[EM] Condorcet divisor method proportional representation

Jameson Quinn jameson.quinn at gmail.com
Tue Jul 5 12:05:31 PDT 2011


2011/7/5 Kathy Dopp <kathy.dopp at gmail.com>

> On Tue, Jul 5, 2011 at 2:20 PM, Kristofer Munsterhjelm
> <km_elmet at lavabit.com> wrote:
>
> > If you want to minimize unhappiness of the voters by electing candidates
> >  hated by few, you can make the same kind of argument against the
> majority
> >  criterion for a single-winner method as you did against the Droop
> > proportionality criterion.

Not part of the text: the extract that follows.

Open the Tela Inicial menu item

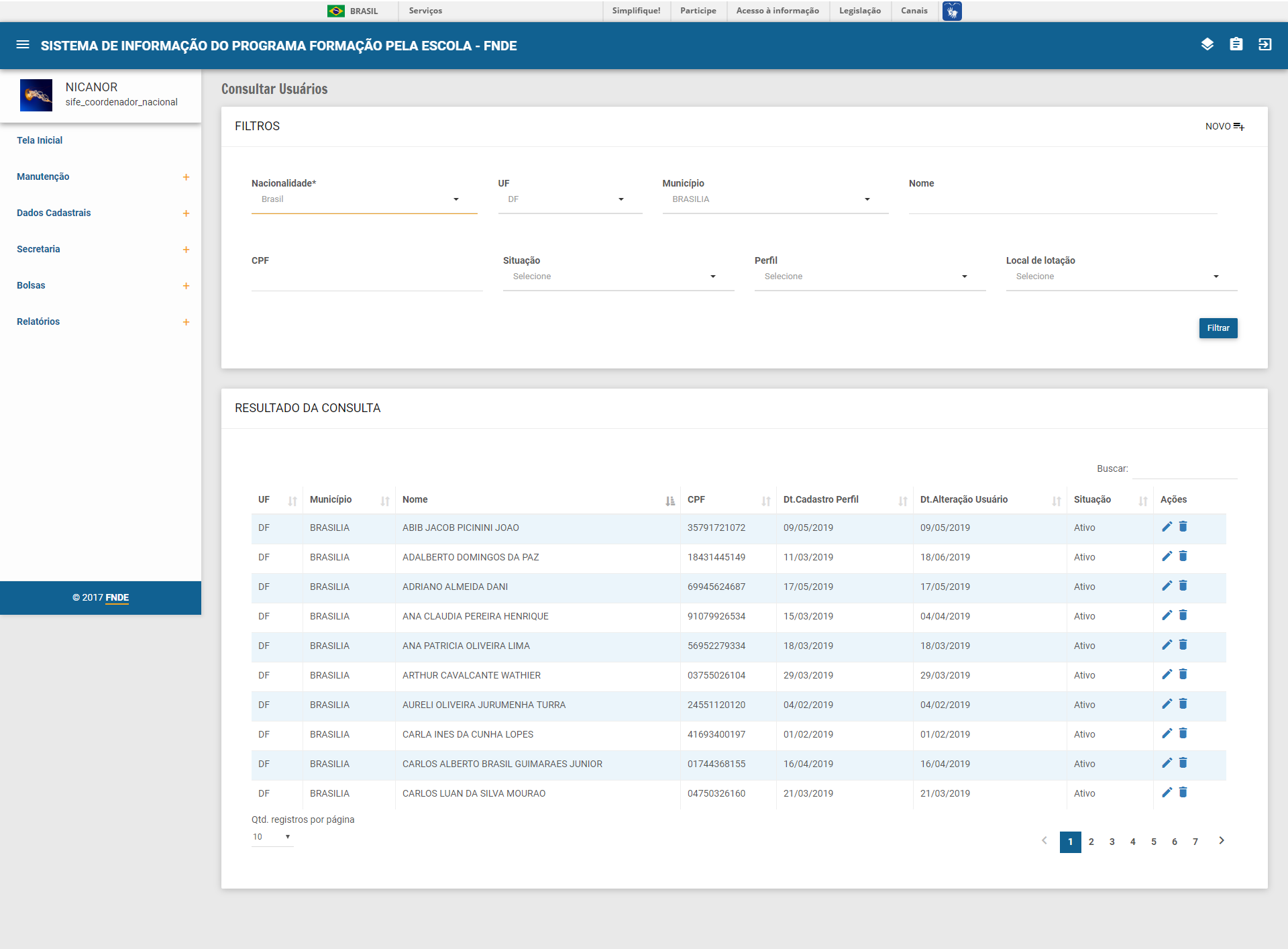40,140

That is, imagine an election of the sort:
> >
> > 51: Left > Center > Right
> > 45: Right > Center > Left
> >  4: Center > Right > Left.
> >
> > The majority criterion forces Left to win in a single-winner election.
> > However, Left is hated by 49% of the voters.
>
> Yes. Of course I totally agree that with a rank choice ballot, the
> Droop quota also is not a good idea.  (Droop quota is the same as
> majority in a single winner election.)
>
> >
> > Borda, which fails the majority criterion, would elect Center as a
> > compromise. Center is not hated by any of the voters, and so by your
> metric,
> > that would be a better outcome.
>
> Yes. I agree completely with that.
>
> >
> > Yet I suppose that since you like the Condorcet criterion, you also like
> >  the majority criterion that it implies. That means that some methods
> (like
> > Borda) can be *too* centrist by your/the Condorcet measure.
>
> Huh!?  One obviously is not equivalent to the other, so "No".
>
> Sorry. Too busy today to go through the rest of your statements currently.
>
>
The problem is, that any election system which doesn't obey the majority
criterion (or, for multiple seats, the Droop criterion) is essentially
asking for strategy. As Charles Dodgson wrote, it makes elections into a
game which the most skillful player wins, the rule of which is, whenever the
choice is between two alternatives you don't like, you must support the less
popular one. At best, you get a system you didn't ask for (ie, Approval
instead of Range); at worst, you elect a useless nobody or a scheming
bastard. And  whether it's true or not, sore losers will whine that they
only lost because of strategy.

So yes, majority democracy is the worst system, except for all the others.
And the same goes for the Droop criterion in a proportional context.

JQ

ps. OK, to be fair, at best you get mostly-approval instead of range, and
mostly-approval is better than approval. But that doesn't compensate for the
worst case where you elect a scheming bastard, or for all the ready-made
argument you're handing to sore losers.